Triangles $BQY$ and $APY$ are both right-triangles, and share the angle $\gamma$, therefore they are similar, and so the ratio $PY : YQ = AY : YB$. Now by Thales' theorem the angles $\angle AXB = \angle AYB = \angle AZB$ are all right-angles. Also, $\angle PYQ$, being the fourth angle in a quadrilateral with 3 right-angles is again a right-angle.

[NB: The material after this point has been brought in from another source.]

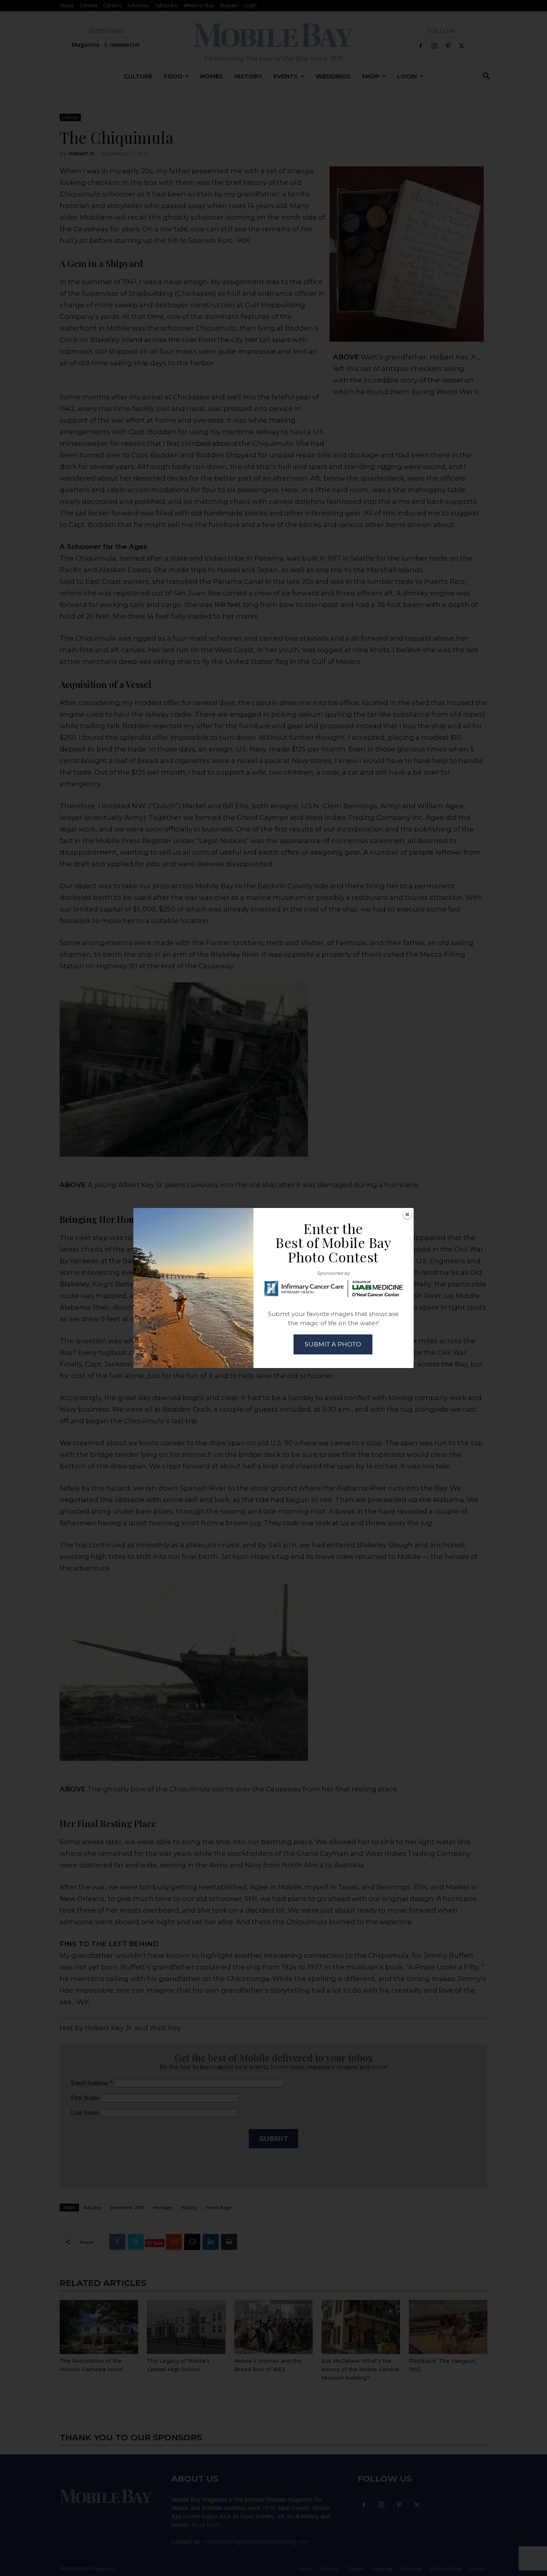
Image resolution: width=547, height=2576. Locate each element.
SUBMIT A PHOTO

Therefore $\triangle PYQ \sim \triangle AYB$ and $\angle YQP = \angle YBA = \gamma + \beta$. Similarly, $RY : YS = BY : YA$, and so $\angle YSR = \angle YAB = \alpha + \delta$.

Now $SY$ is perpendicular to $AZ$ so the direction $SY$ is $\alpha$ anti-clockwise from the vertical, and since $\angle YSR = \alpha + \delta$ we see that $SR$ is $\delta$ clockwise from the vertical.

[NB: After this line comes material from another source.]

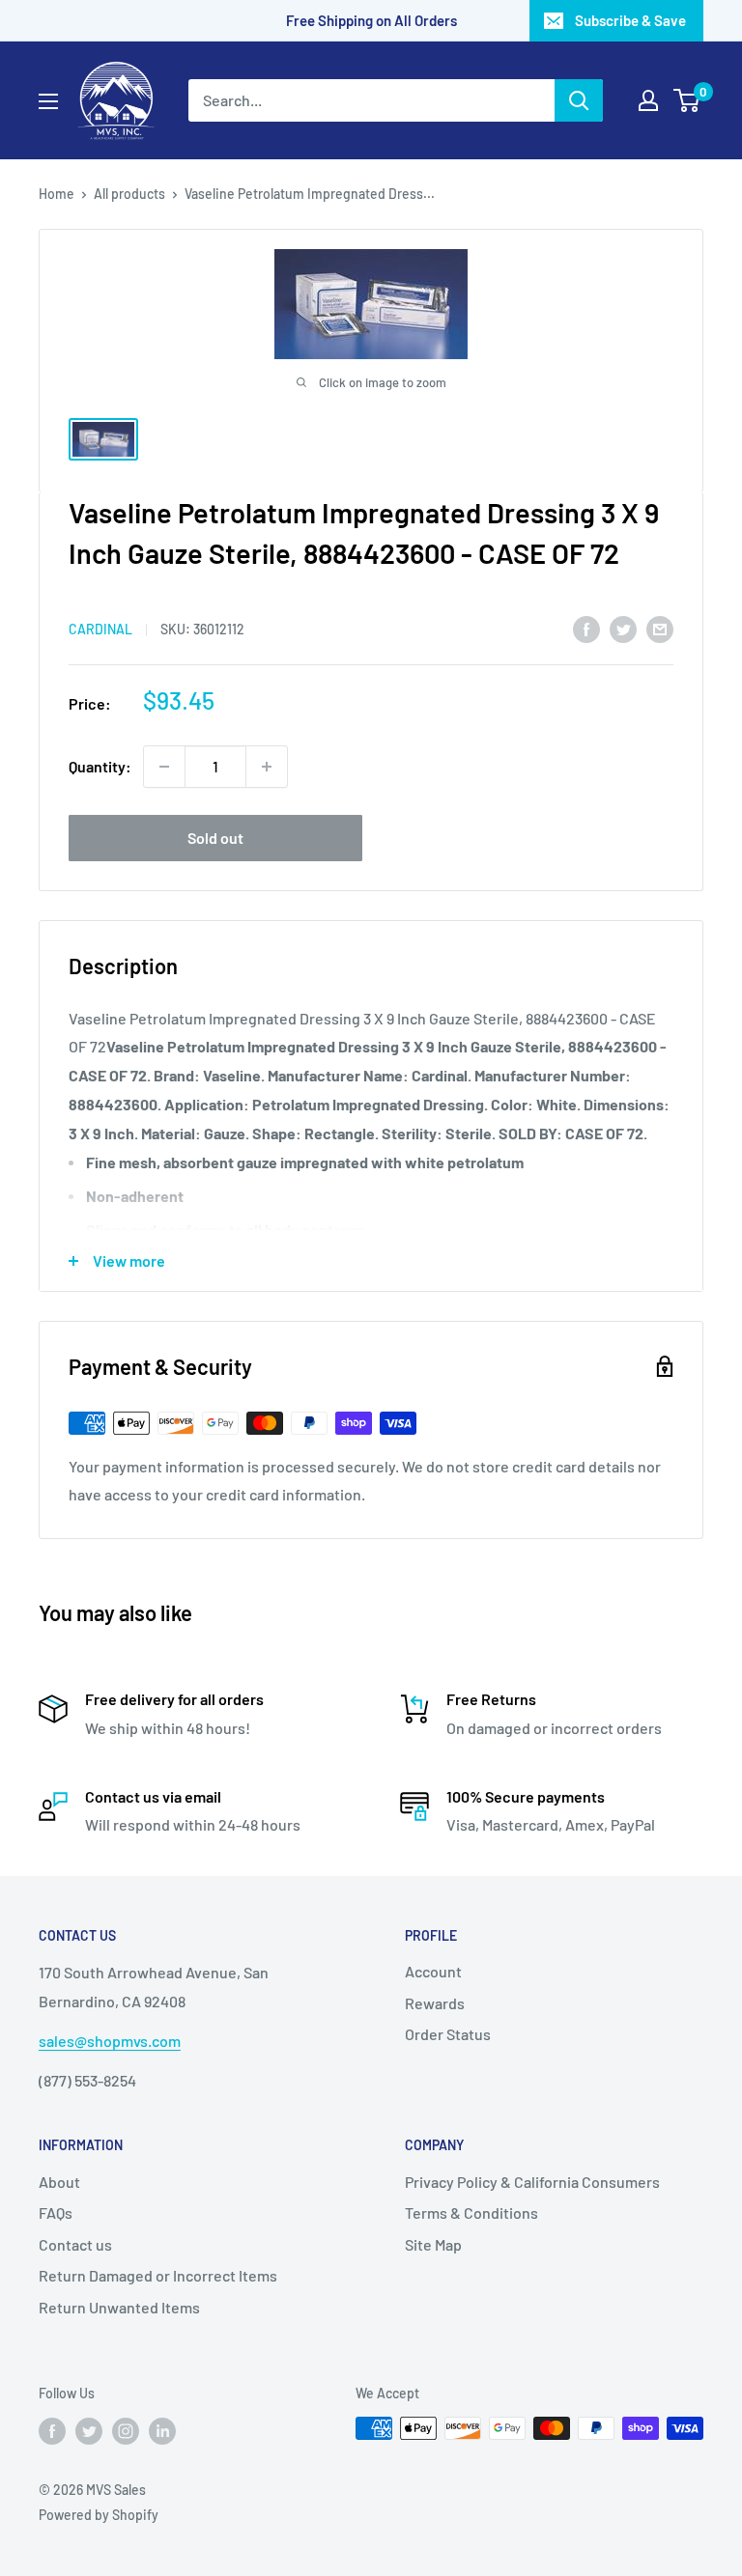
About (59, 2181)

Similarly, $QY$ is perpendicular to $BX$ so the direction $QY$ is $\beta$ clockwise from the vertical, and since $\angle YQP$ is $\gamma + \beta$ we see that $QY$ is $\gamma$ anti-clockwise from the vertical.

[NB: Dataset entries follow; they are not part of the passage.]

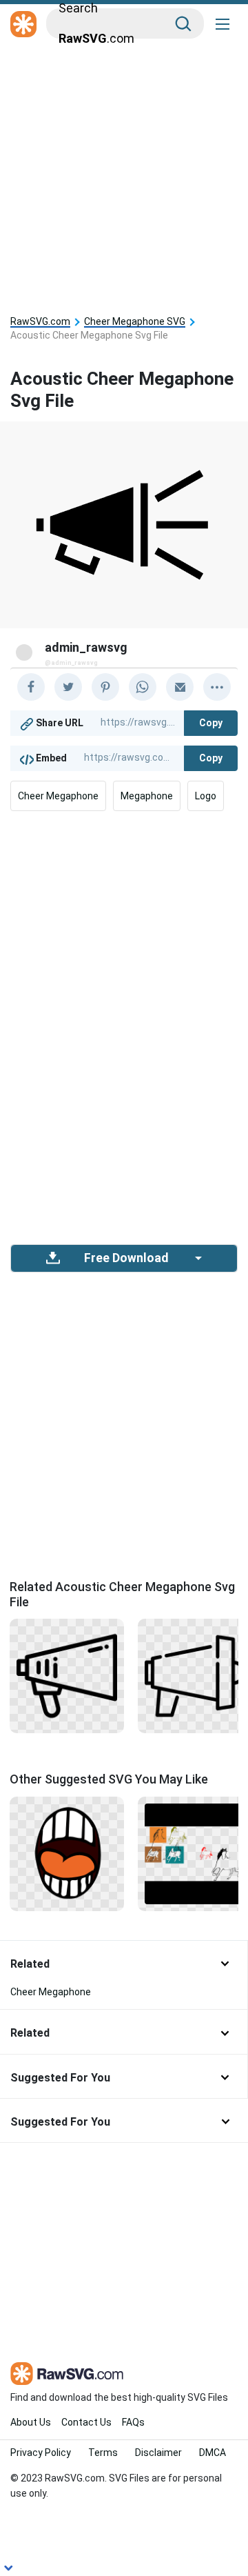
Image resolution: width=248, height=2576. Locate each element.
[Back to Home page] (23, 24)
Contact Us (86, 2422)
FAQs (133, 2422)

Therefore the lines $PQ$ and $RS$ intersect at an angle $\chi = \gamma + \delta$. Now by the central angle theorem $2\gamma = \angle XOY$ and $2\delta = \angle YOZ$, and so $2(\gamma + \delta) = \angle XOZ$, and we are done.

Footnote

We can prove a bit more. Namely, the extensions of the segments $RS$ and $PQ$ meet at a point on the diameter $AB$ that is vertically below the point $Y$.

Since $YS = AY \sin(\delta)$ and is inclined $\alpha$ anti-clockwise from the vertical, the point $S$ is $AY \sin(\delta) \sin(\alpha)$ horizontally to the right of $Y$.

Now $AS = AY \cos(\delta)$, so $S$ is $AS \sin(\alpha) = AY \cos(\delta)\sin(\alpha)$ vertically above the diameter $AB$. Also, the segment $SR$ is inclined $\delta$ clockwise from the vertical, so if we extend it down from $S$ towards the diameter $AB$ it will meet the diameter at a point which is $AY \cos(\delta)\sin(\alpha)\tan(\delta) = AY \sin(\delta)\sin(\alpha)$ horizontally to the left of $S$. This places the intersection point of $RS$ and $AB$ vertically below $Y$.

Similarly, and by symmetry the intersection point of $PQ$ and $AB$ is directly below $Y$ on $AB$, so the lines through $PQ$ and $RS$ meet at a point $T$ on the diameter that is vertically below $Y$.